In the email she included a picture of Griffiths that he had allowed to be taken of himself with his genitals covered only with a Guy Fawkes mask which Griffiths told the court had been in support of Prince Harry following a nude photo scandal by the third in line to the British throne in a Las Vegas Hotel in August 2012.

Judge O’Donohoe told Seamus O’Tuathail SC, counsel for Griffiths, of Cual Gara, Teeling Street, Ballina, that Ms Collins had sought to prove the truth of each and every allegation against his client despite the fact there had not been a specific pleading of such in the defence that had been personally drawn up by Collins.

Mr Griffiths had been seeking €50,000 damages against Ms Collins.

The judge said the claim of qualified privilege regarding Ms Collins’s remarks could not extend to protect such “a vile attack” on Mr Griffiths’ good name.

There had been a good deal of history and animosity between the parties which had accounted for the tone of the email which he described as “malicious in the extreme.”

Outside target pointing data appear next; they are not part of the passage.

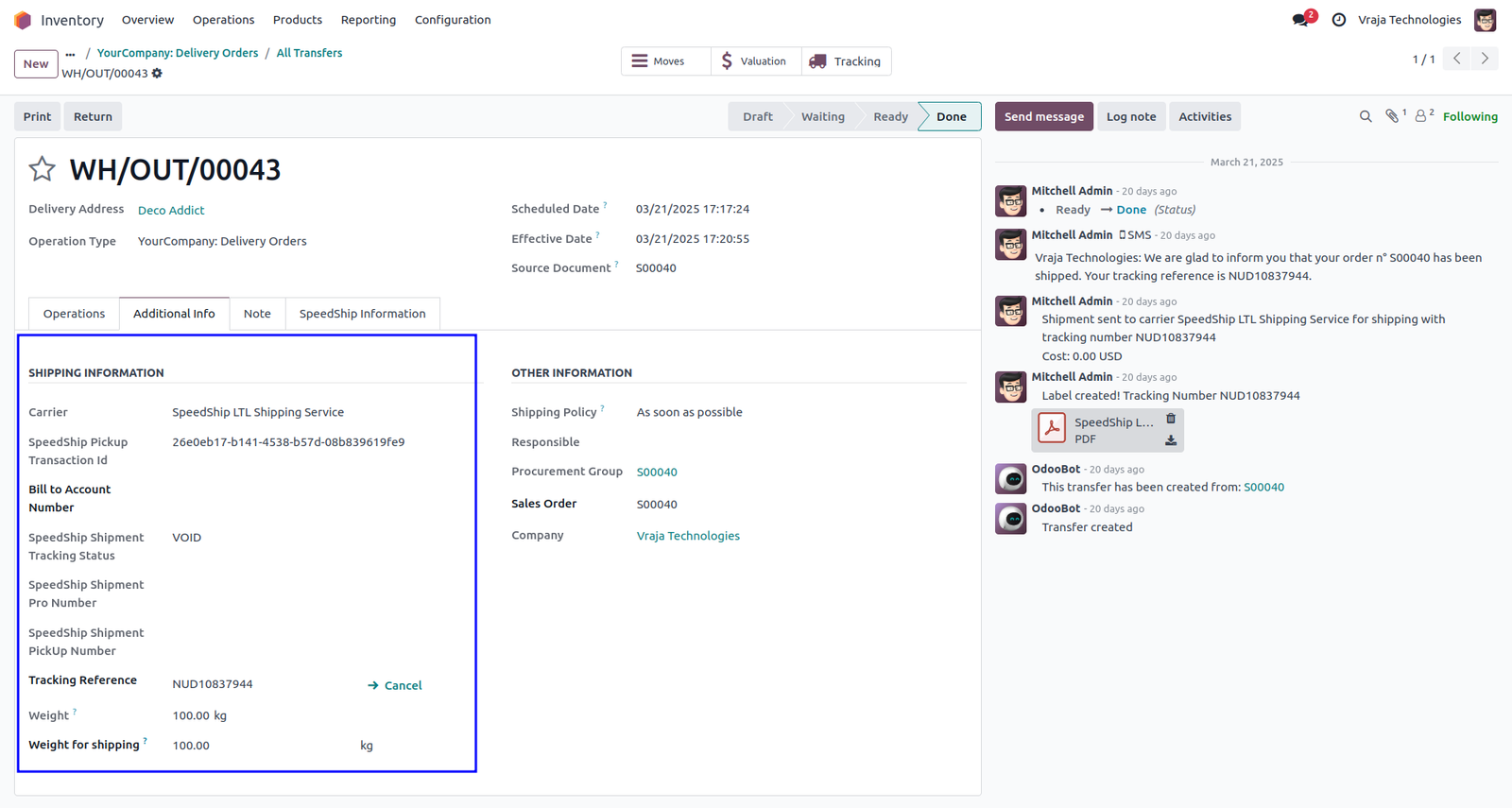Switch to SpeedShip Information tab
This screenshot has height=808, width=1512.
(362, 314)
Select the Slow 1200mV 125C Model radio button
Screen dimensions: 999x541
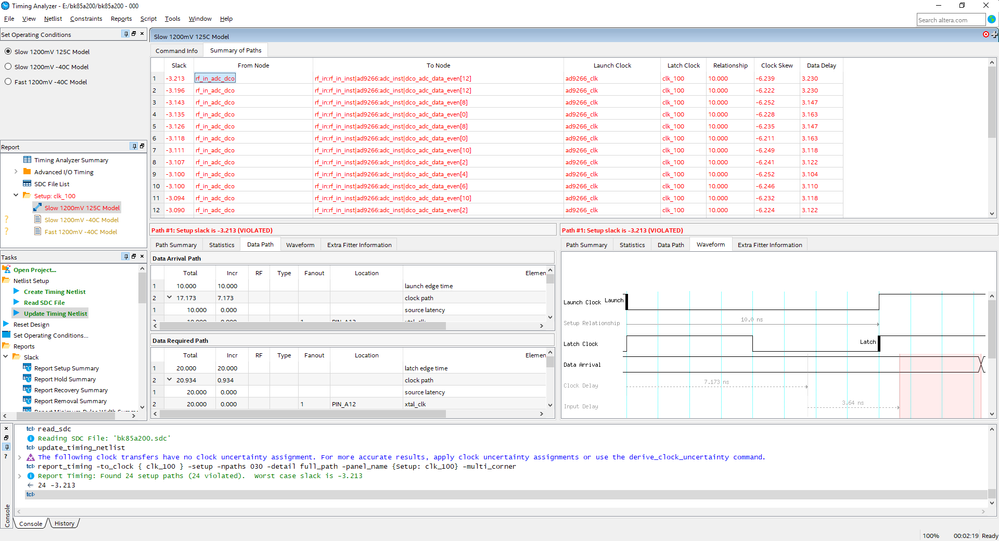tap(9, 51)
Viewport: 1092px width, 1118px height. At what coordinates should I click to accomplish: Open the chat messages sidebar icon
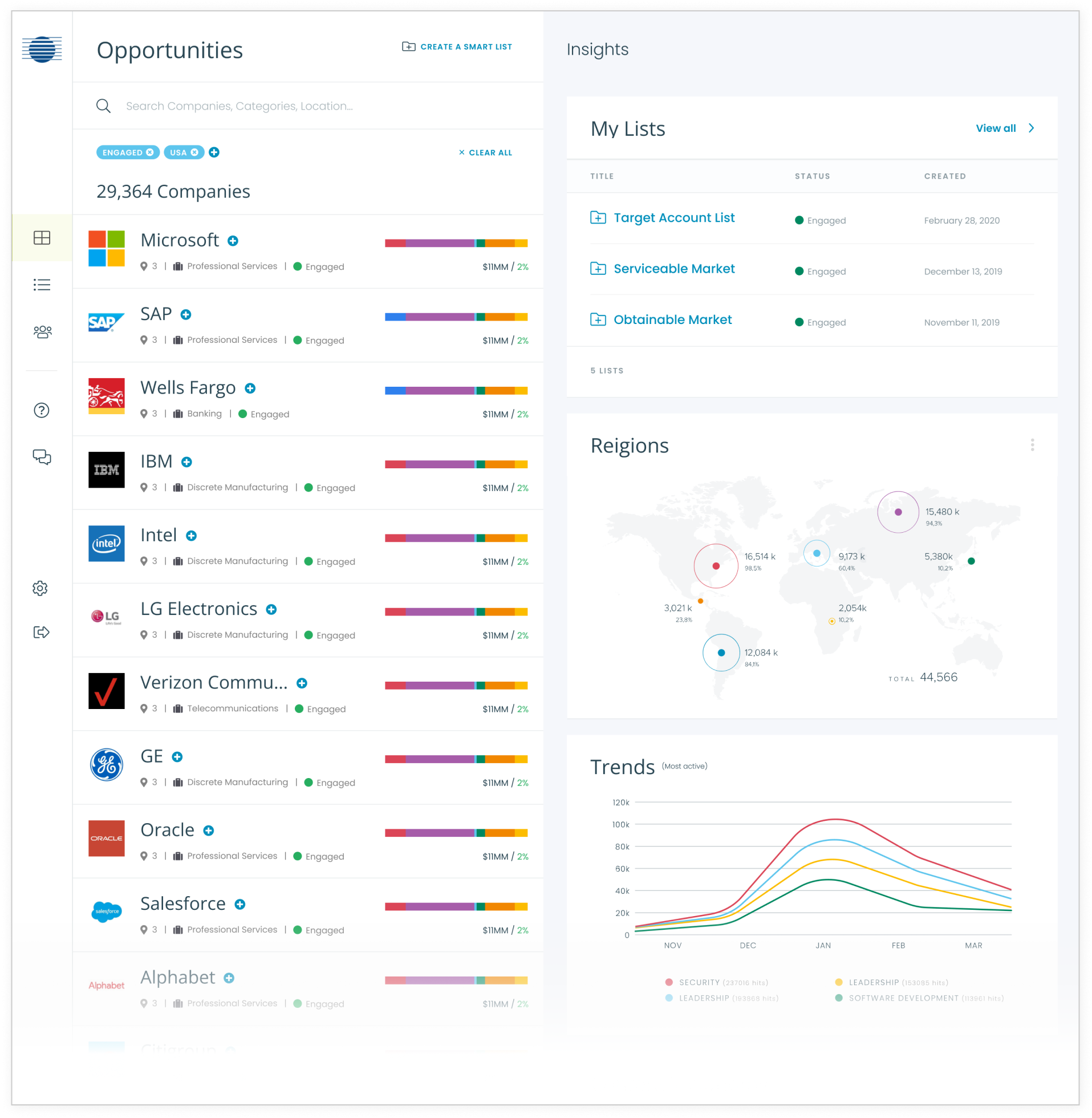(42, 457)
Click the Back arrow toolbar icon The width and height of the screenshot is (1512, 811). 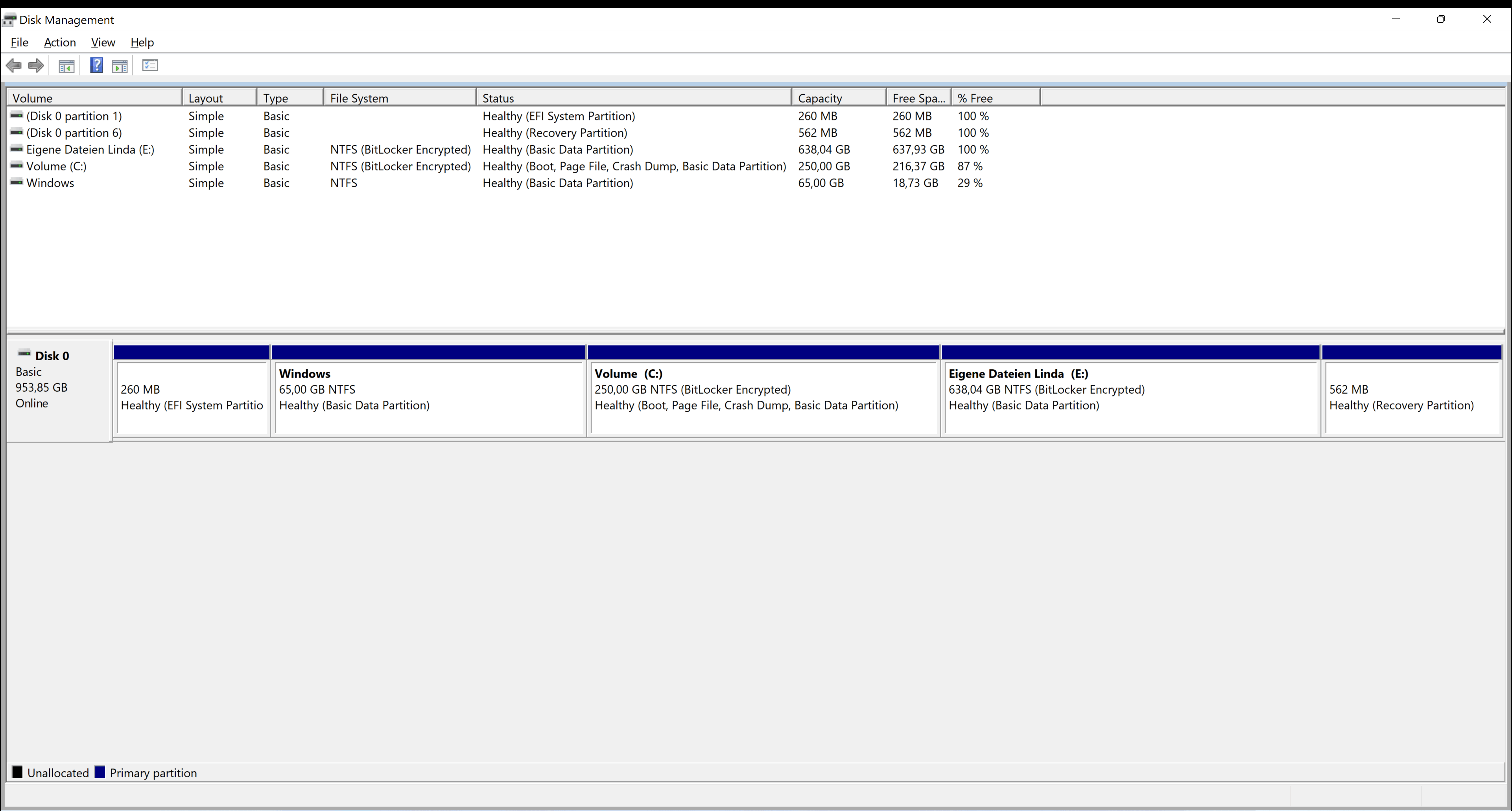point(13,66)
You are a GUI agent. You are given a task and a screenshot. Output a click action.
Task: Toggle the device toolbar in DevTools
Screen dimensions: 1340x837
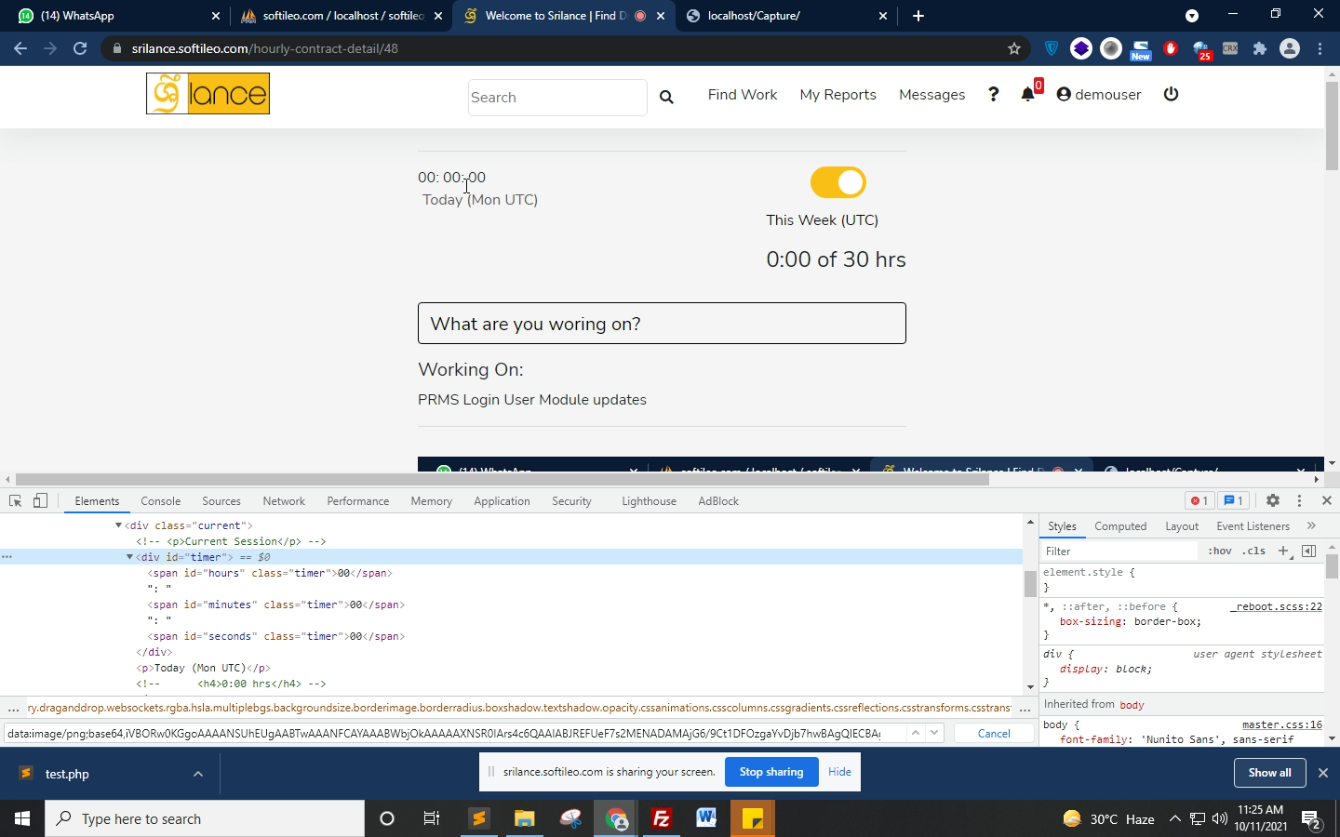point(40,501)
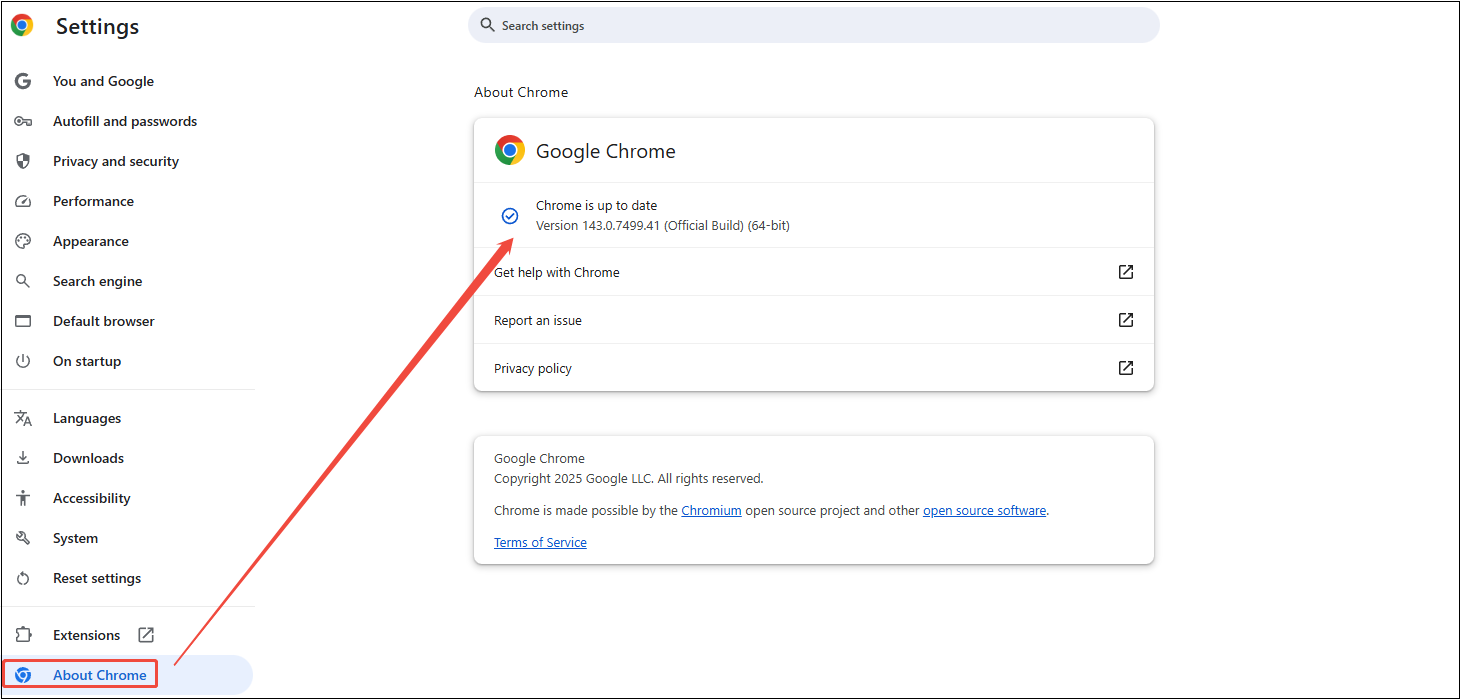The width and height of the screenshot is (1460, 699).
Task: Select the Appearance paintbrush icon
Action: click(22, 241)
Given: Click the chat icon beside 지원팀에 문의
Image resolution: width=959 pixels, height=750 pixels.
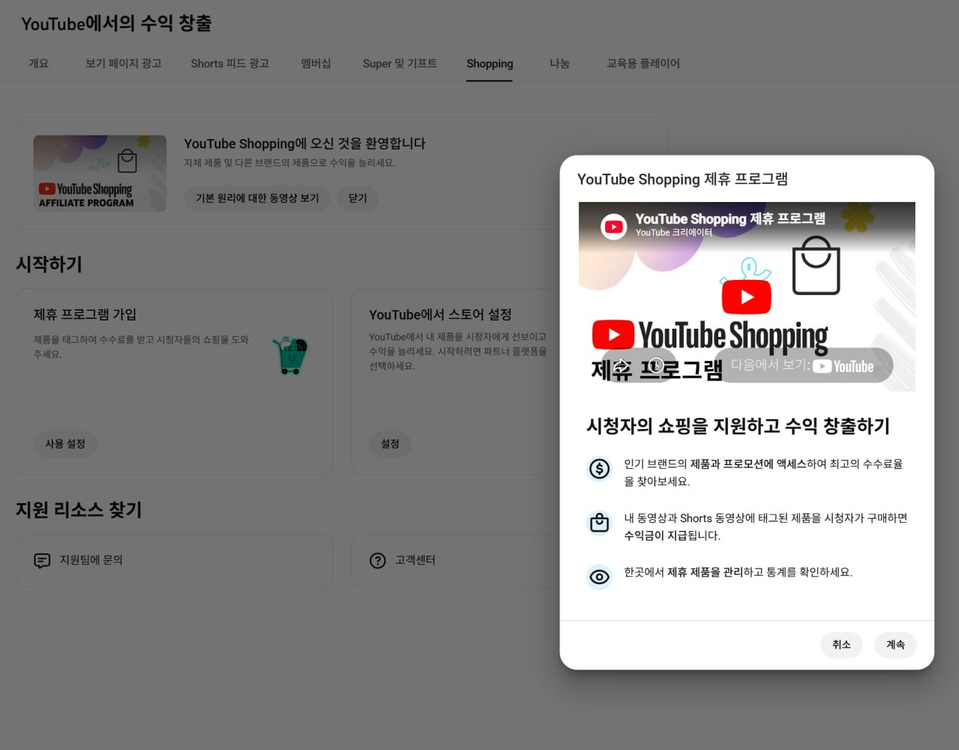Looking at the screenshot, I should tap(41, 561).
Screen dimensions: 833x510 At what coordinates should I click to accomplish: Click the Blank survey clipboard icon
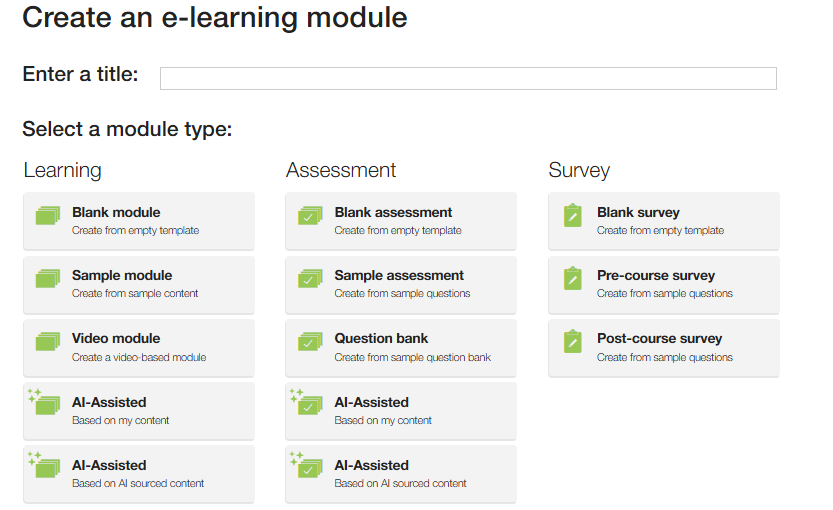pyautogui.click(x=572, y=215)
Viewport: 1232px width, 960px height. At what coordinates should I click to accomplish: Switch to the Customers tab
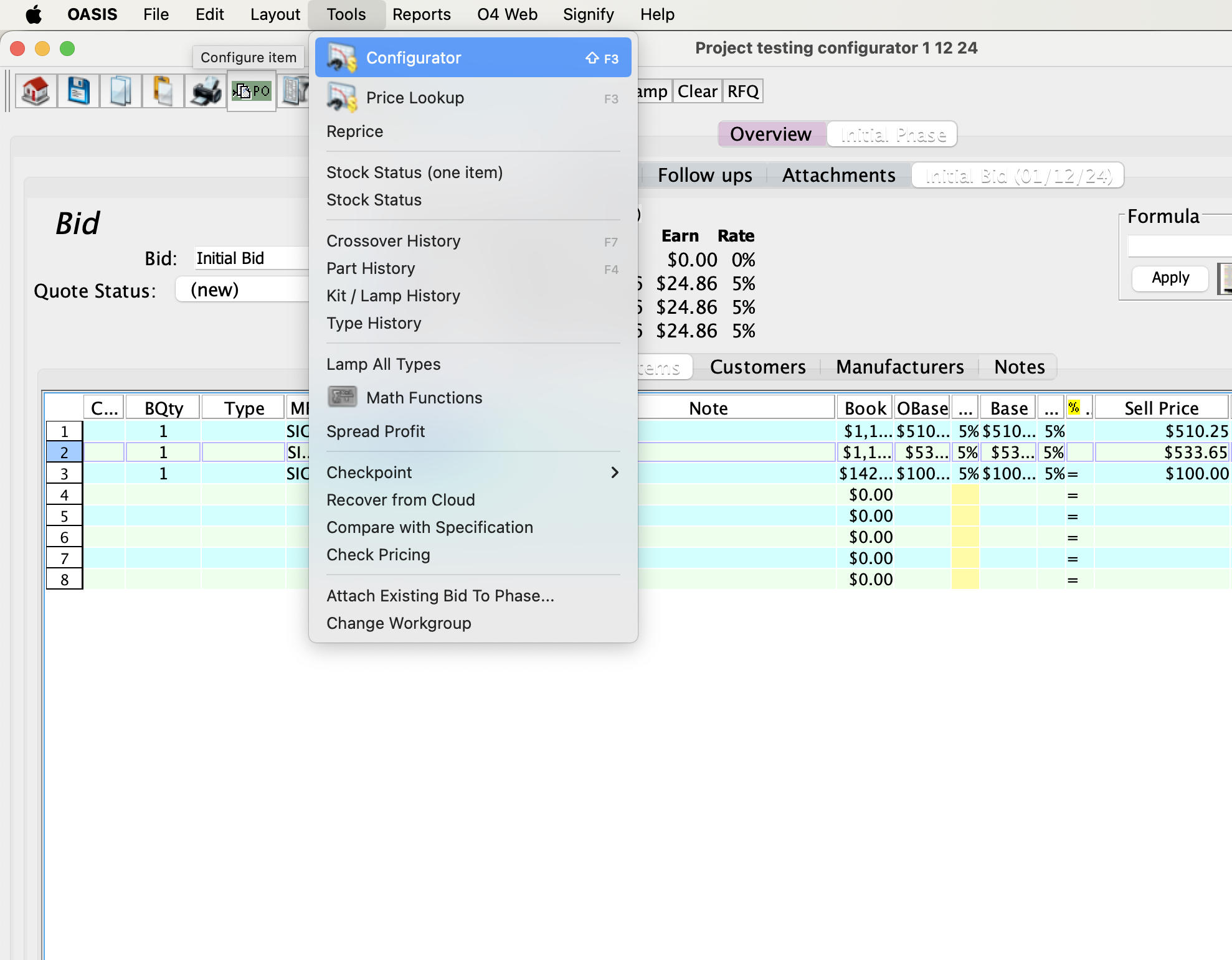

He said publication of the defamatory remarks had not been extensive and had been directed to the school principal. Mr Griffiths, from Co Mayor, had uploaded the offending material to the internet which had a much wider audience.

But as he had disseminated the material it moderated the level of damages due to him.

Judge O’Donohoe also gave judgment in a second case in which Collins, a chiropractor, and now of The Boulevard, Mount Eustace, Tyrelstown, Dublin 15, and Scientologist Michael O’Donnell, a marketing consultant of Cherrywood Lawn, Clondalkin, Dublin, sued Mr Griffiths and also embalmer John McGhee, of Armstrong Grove, Clara, Co Offaly, for assault and battery.

The judge said Mr McGhee had followed Ms Collins and Mr O’Donnell in Dublin as they distributed leaflets against drug taking. From a video he had seen it was very clear to him that Mr McGhee had certainly been guilty of assault. His harassing of her and the grabbing by him of leaflets constituted battery.

Judge O’Donohoe told barrister Frank Beatty, counsel for Ms Collins, that his client could be heard letting out a “shrill shriek” on the video which indicated to the court that she was apprehensive of a battering from Mr McGhee who did not turn up in court today to hear the judgment.

The judge awarded Ms Collins and Mr O’Donnell a total of €3,500 against McGhee for assault and battery. Mr Griffiths, he said, had played a lesser role by videoing the assault but had consorted with Mr McGhee and for harassment and assault he awarded Collins and O’Donnell €2,000 damages against Griffiths.

Mr Beatty and Mr O’Tuathail agreed that the question of costs could be dealt with by the court at a later date.

Collins is a daughter of publican Frank Shortt, who was falsely accused by gardai of allowing drug dealing in the nightclub he owned in Donegal.

In 2007, the Supreme Court more than doubled, to €4.6 million, damages awarded by the High Court to Mr Shortt who was wrongly convicted in 1995 of allowing the sale of drugs at his Point Inn premises in Quigley’s Point. Mr Shortt was imprisoned for three years before being cleared.